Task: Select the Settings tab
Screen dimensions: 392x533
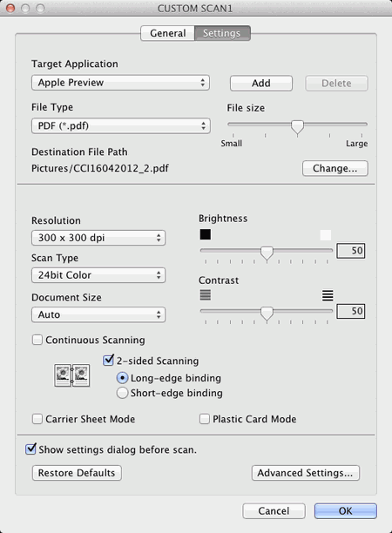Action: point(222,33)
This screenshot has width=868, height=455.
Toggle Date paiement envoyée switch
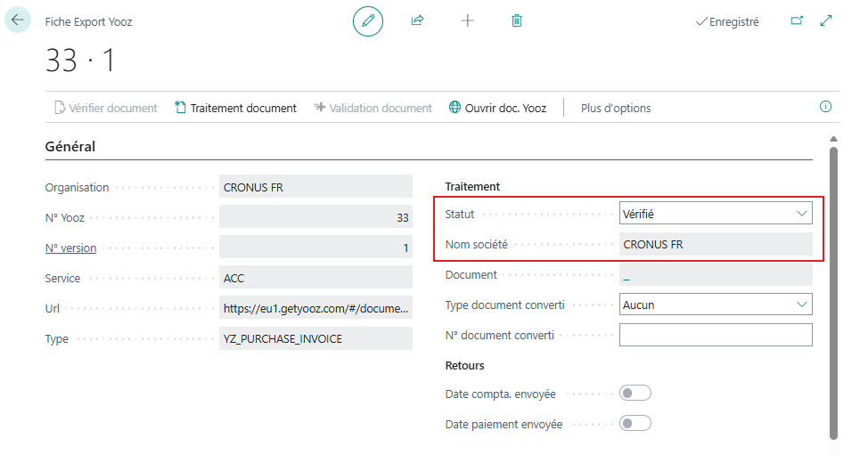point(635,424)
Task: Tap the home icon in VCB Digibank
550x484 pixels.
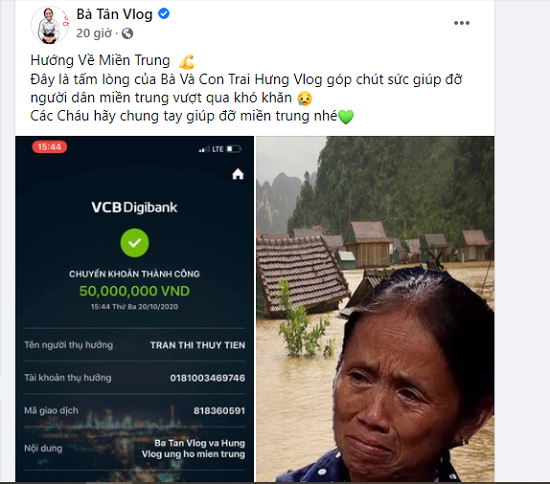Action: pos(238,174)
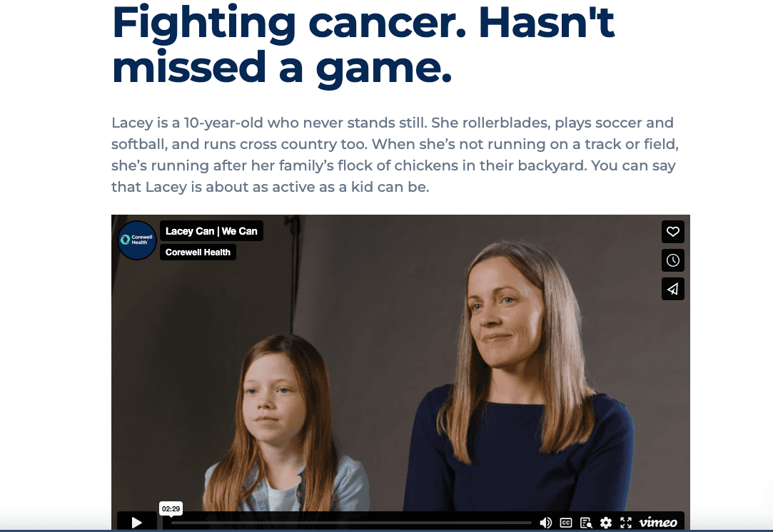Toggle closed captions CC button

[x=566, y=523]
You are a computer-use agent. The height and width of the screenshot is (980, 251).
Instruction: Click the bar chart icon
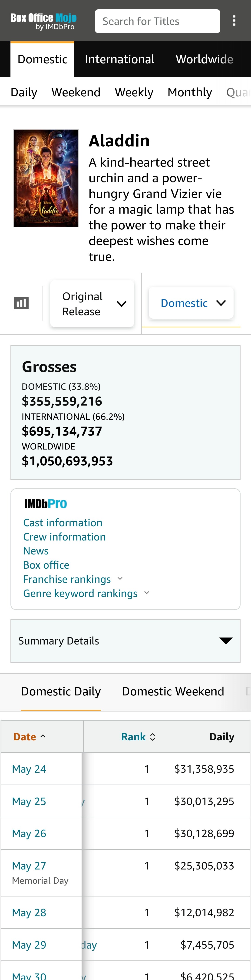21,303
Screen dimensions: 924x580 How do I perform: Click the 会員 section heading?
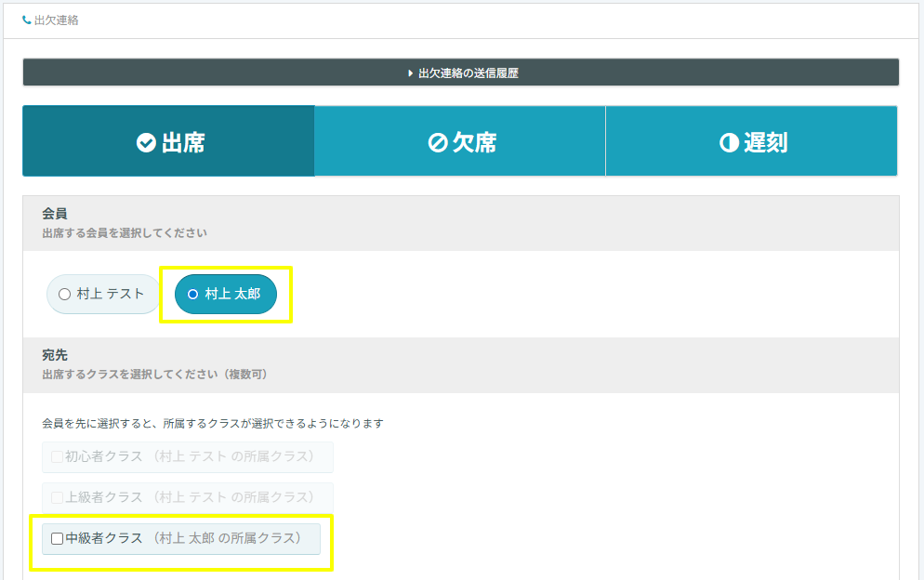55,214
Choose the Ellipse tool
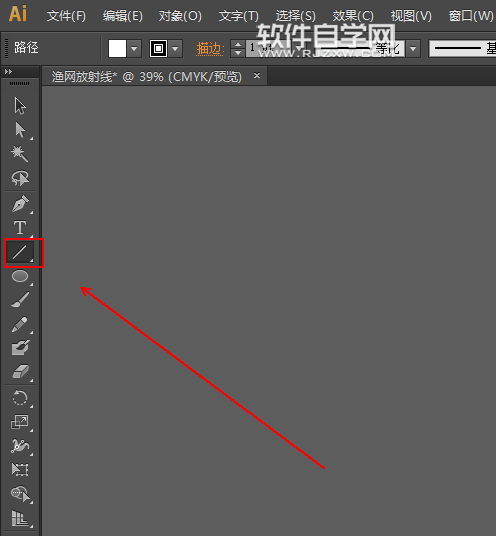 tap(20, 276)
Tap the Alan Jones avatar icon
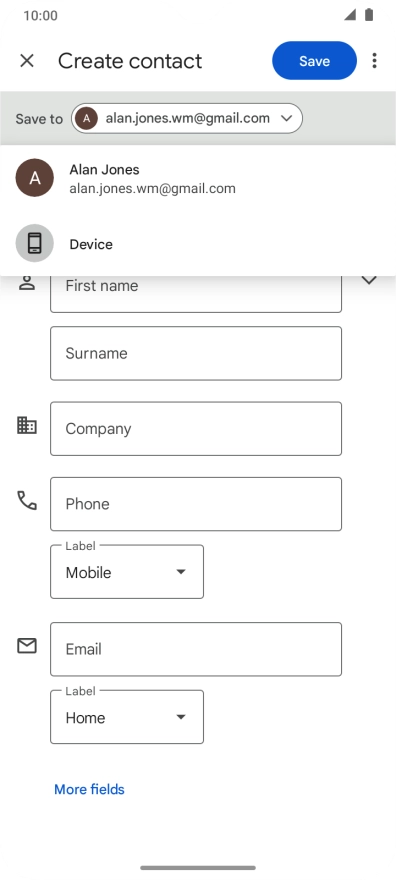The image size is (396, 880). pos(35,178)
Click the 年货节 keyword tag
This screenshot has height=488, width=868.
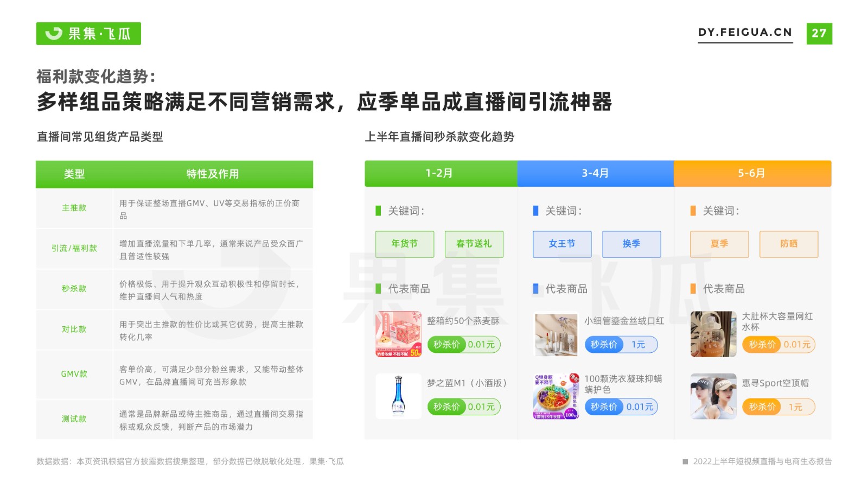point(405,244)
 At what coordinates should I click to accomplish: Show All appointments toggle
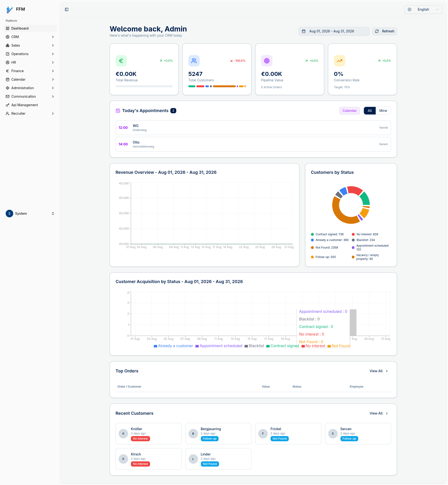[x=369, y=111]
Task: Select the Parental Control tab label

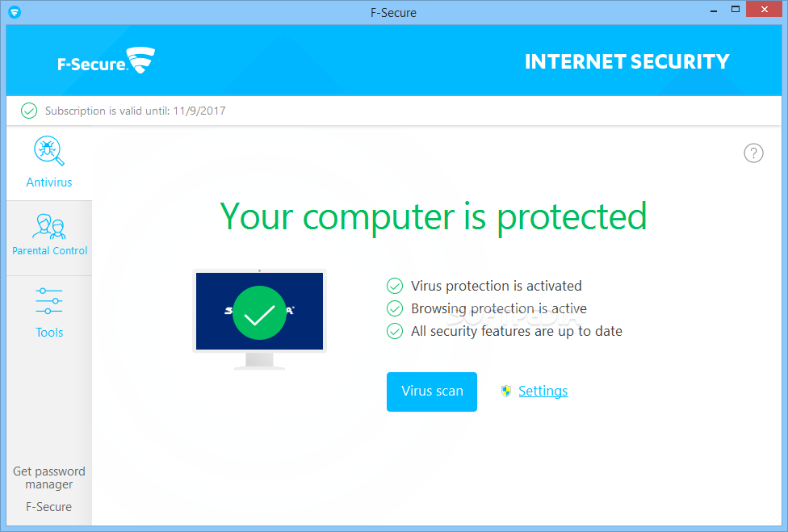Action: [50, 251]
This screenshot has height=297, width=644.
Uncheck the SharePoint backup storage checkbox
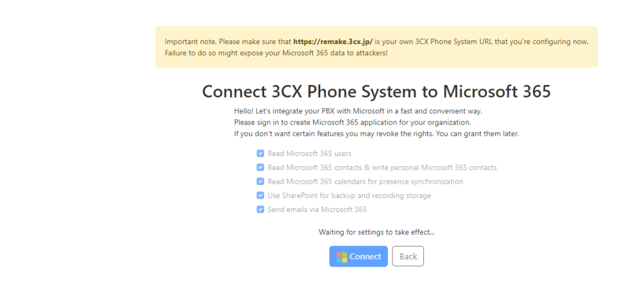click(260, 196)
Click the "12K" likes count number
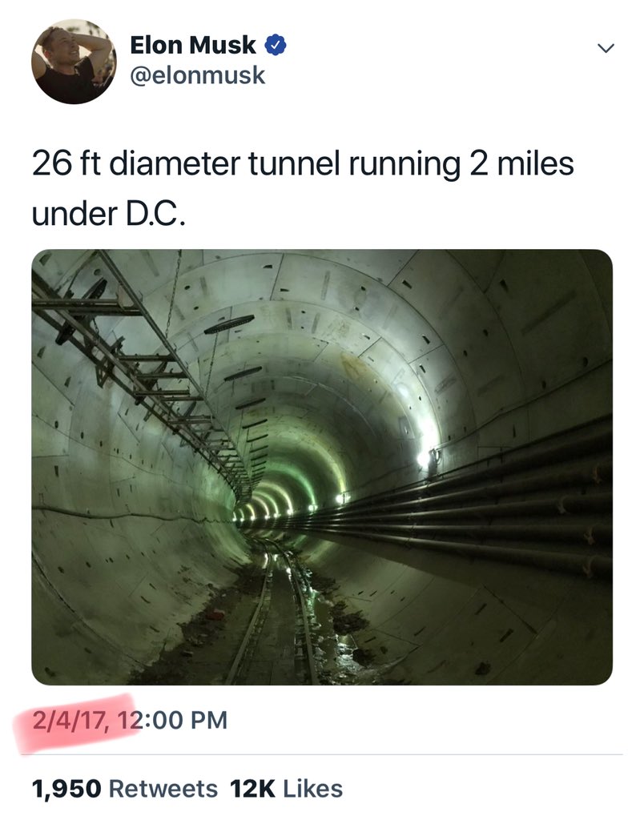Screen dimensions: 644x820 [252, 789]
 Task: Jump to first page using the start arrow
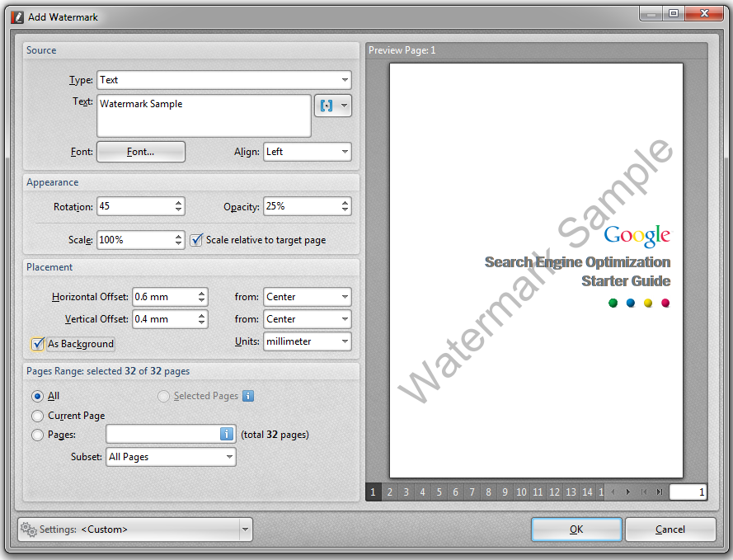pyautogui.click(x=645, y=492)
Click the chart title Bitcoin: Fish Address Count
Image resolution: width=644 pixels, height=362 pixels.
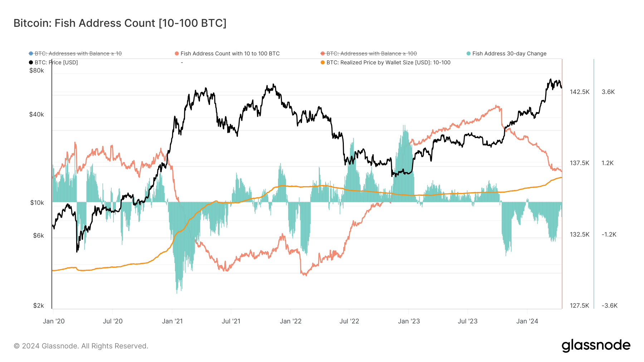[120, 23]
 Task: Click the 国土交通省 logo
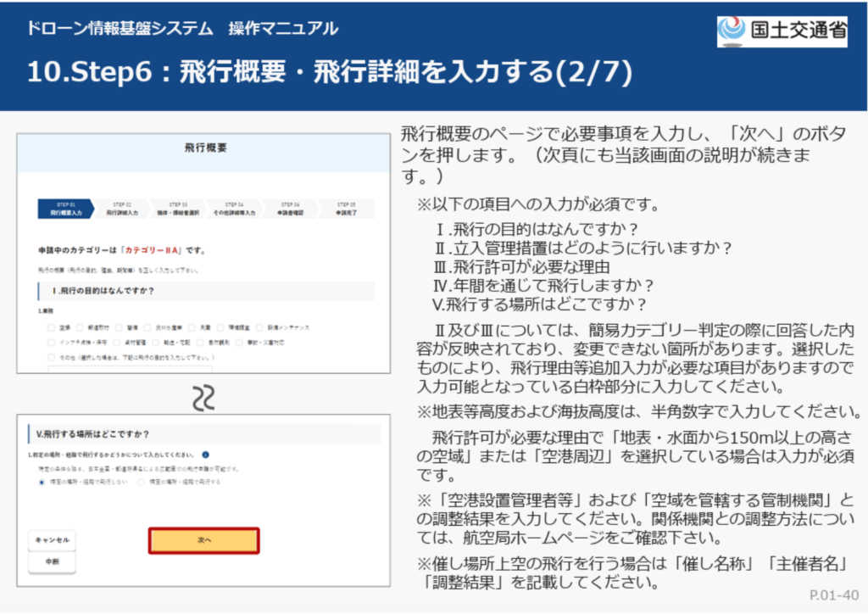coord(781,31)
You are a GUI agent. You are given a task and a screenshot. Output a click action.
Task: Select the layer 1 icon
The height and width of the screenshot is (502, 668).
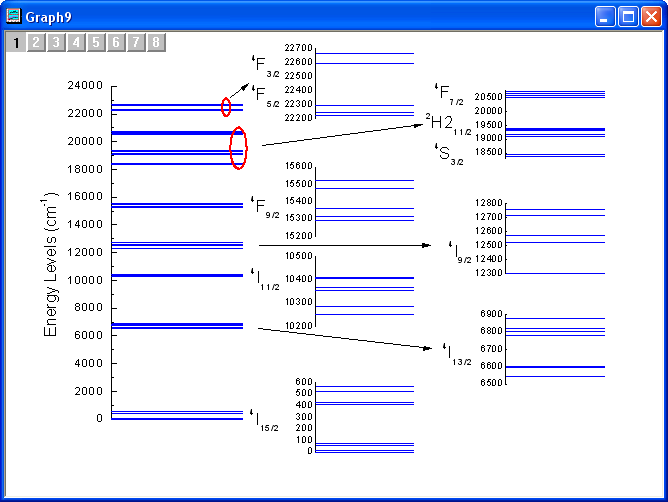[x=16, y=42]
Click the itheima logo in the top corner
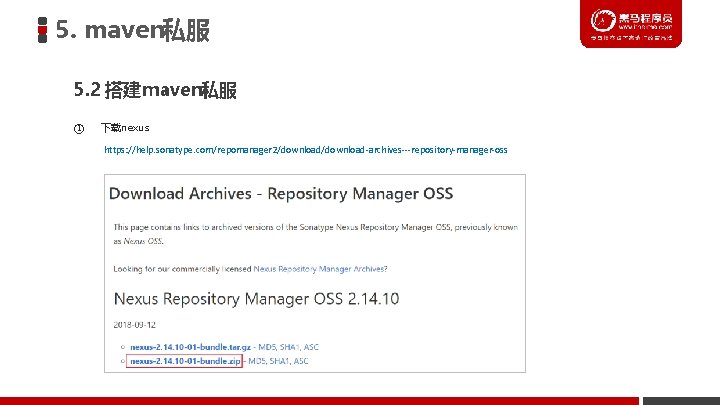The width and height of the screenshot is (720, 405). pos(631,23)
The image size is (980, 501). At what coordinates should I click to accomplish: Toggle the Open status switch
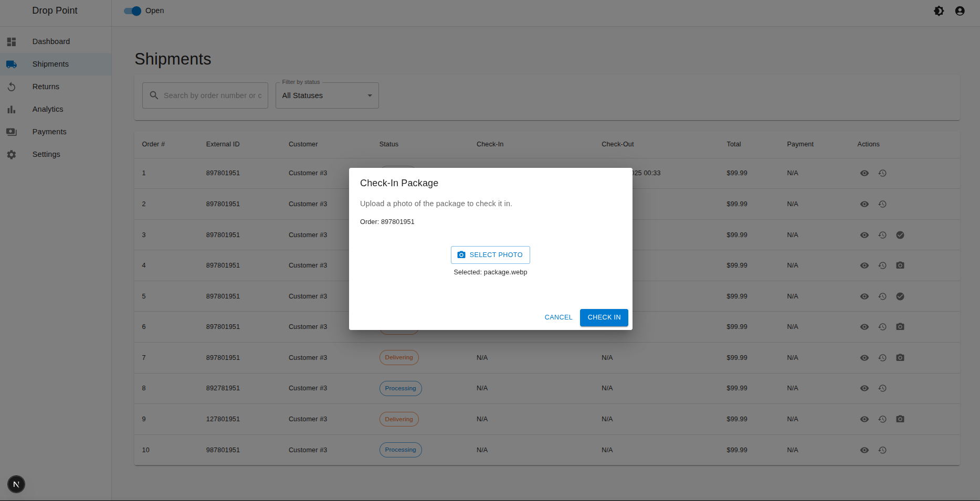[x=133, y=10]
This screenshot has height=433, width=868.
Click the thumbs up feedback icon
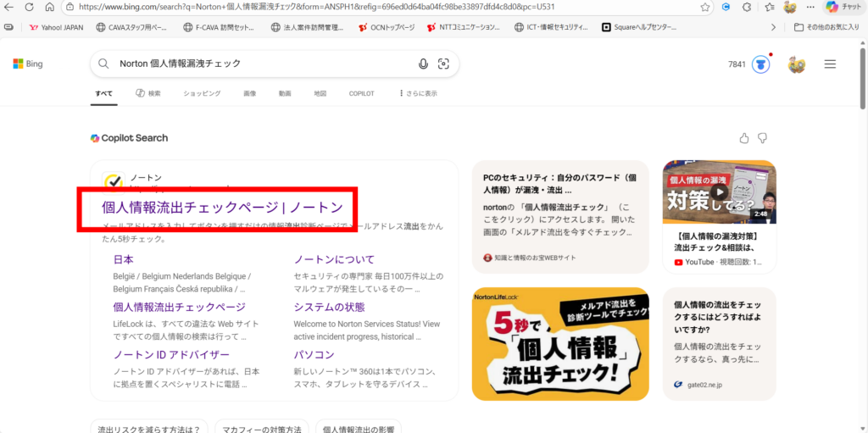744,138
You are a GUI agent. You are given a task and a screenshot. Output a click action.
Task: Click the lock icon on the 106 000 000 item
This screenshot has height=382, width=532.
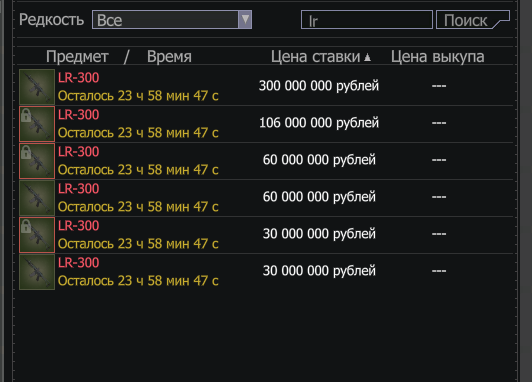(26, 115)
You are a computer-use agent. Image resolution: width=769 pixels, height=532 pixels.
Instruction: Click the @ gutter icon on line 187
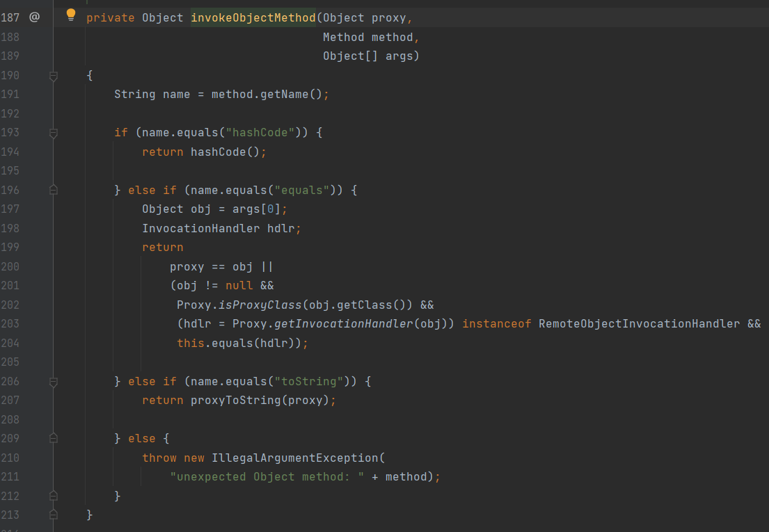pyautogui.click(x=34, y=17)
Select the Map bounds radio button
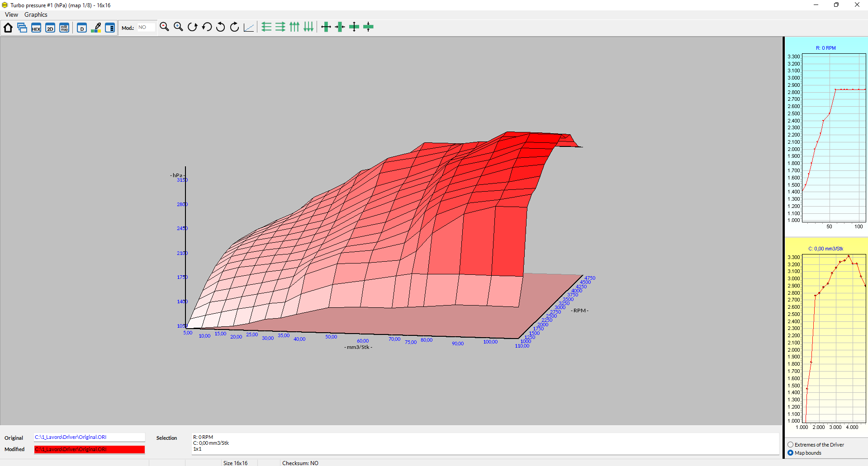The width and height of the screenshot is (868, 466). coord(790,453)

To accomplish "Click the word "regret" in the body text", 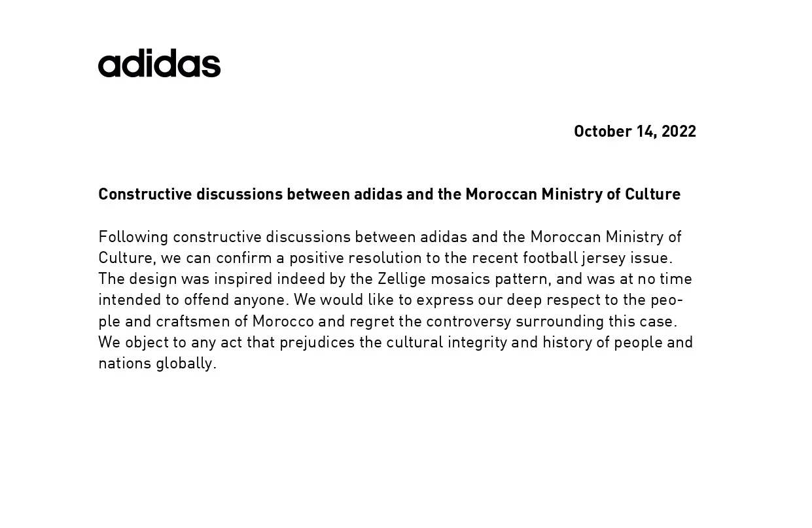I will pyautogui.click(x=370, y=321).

::::::::::

— PROBLEM STATEMENT —
The lines holding the word "agent" are the answer. Find them in the entries and copy them.

— ANSWER FOR THIS EXERCISE —
You are a computer-use agent. The height and width of the screenshot is (980, 251).
You are a GUI agent. You are given a task and a screenshot. Output a click action.
You are a GUI agent. You are given a task and a screenshot. Output a click action.
You are a computer-use agent. Image resolution: width=769 pixels, height=532 pixels.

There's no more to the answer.